> [The data]
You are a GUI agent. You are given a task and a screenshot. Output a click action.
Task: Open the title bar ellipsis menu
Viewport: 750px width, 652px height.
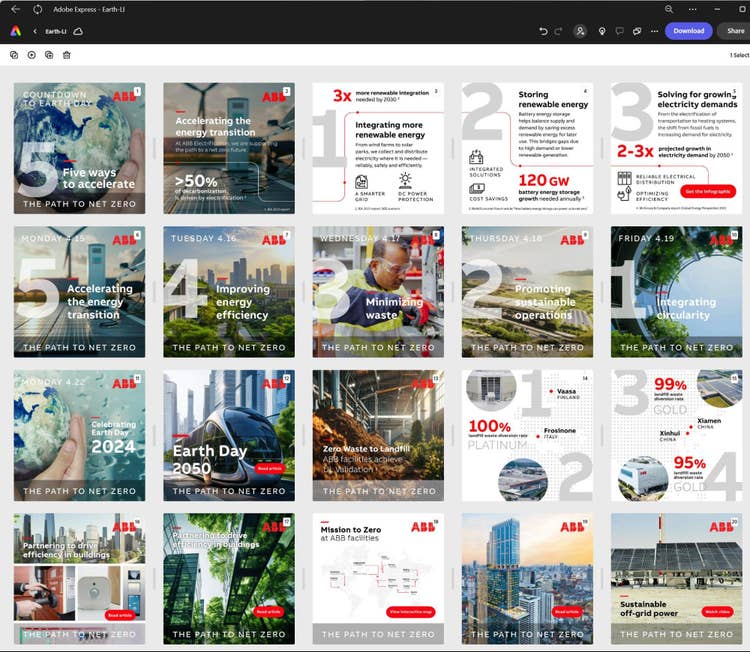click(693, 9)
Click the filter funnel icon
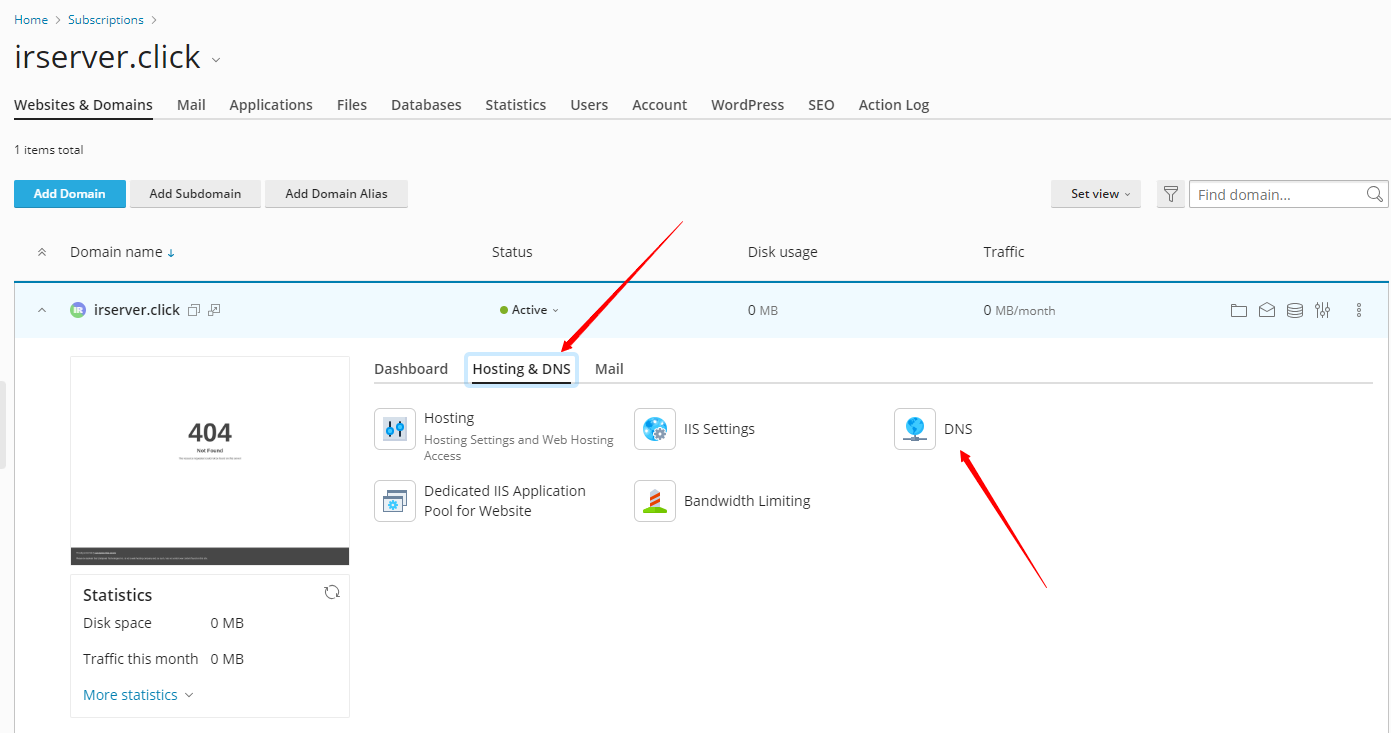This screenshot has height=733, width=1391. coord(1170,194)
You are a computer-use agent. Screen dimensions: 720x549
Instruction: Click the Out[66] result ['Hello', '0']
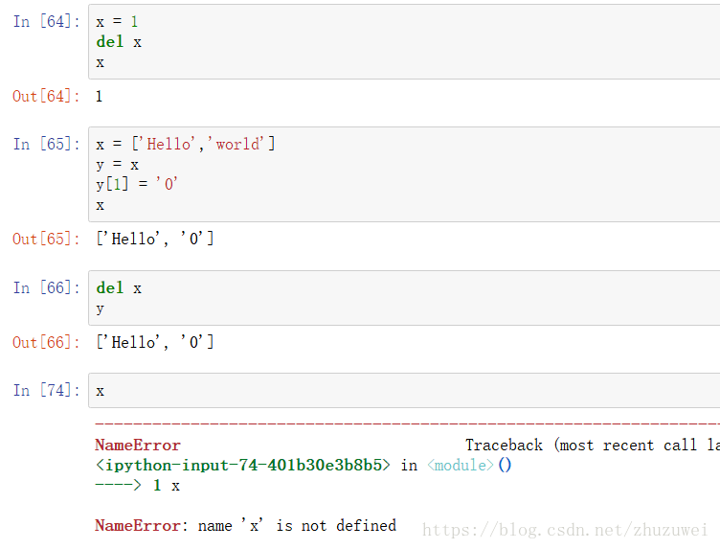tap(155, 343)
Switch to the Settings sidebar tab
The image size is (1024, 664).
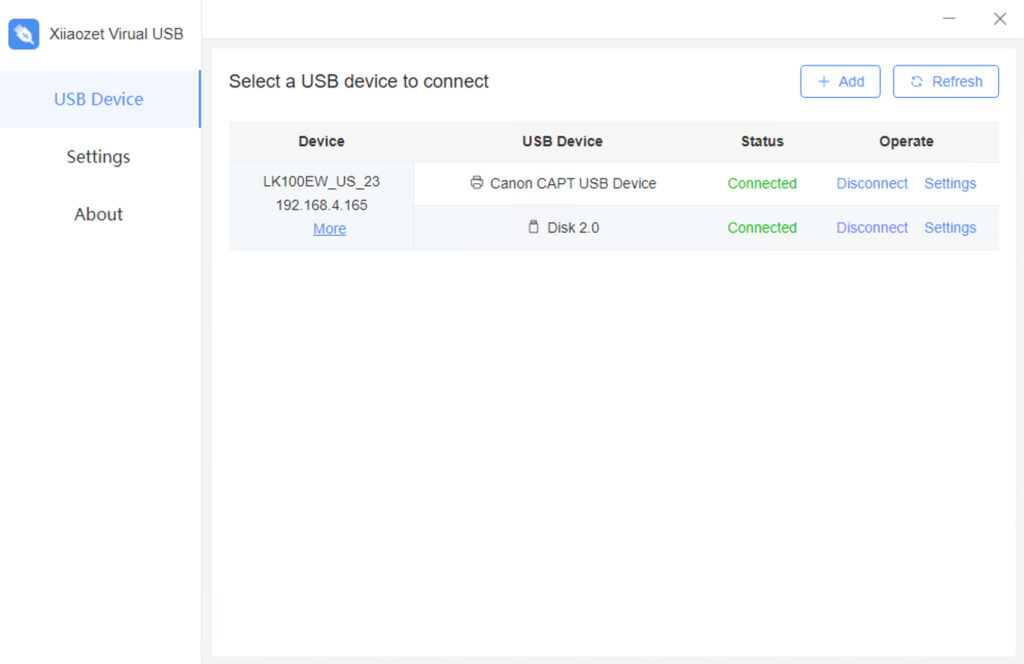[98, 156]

> [What the task requires] Leaving out only the pictures, reproduce the listing exactly.

> [Answer below]
You are a GUI agent. You are given a task and a screenshot. Output a click action.
Task: Open the title bar ellipsis menu
Viewport: 750px width, 652px height.
click(693, 9)
Click the filter funnel icon
This screenshot has height=733, width=1391. coord(1170,194)
You are a computer-use agent. Screen dimensions: 720x549
Instruction: Click the Out[66] result ['Hello', '0']
tap(155, 343)
Switch to the Settings sidebar tab
The image size is (1024, 664).
[98, 156]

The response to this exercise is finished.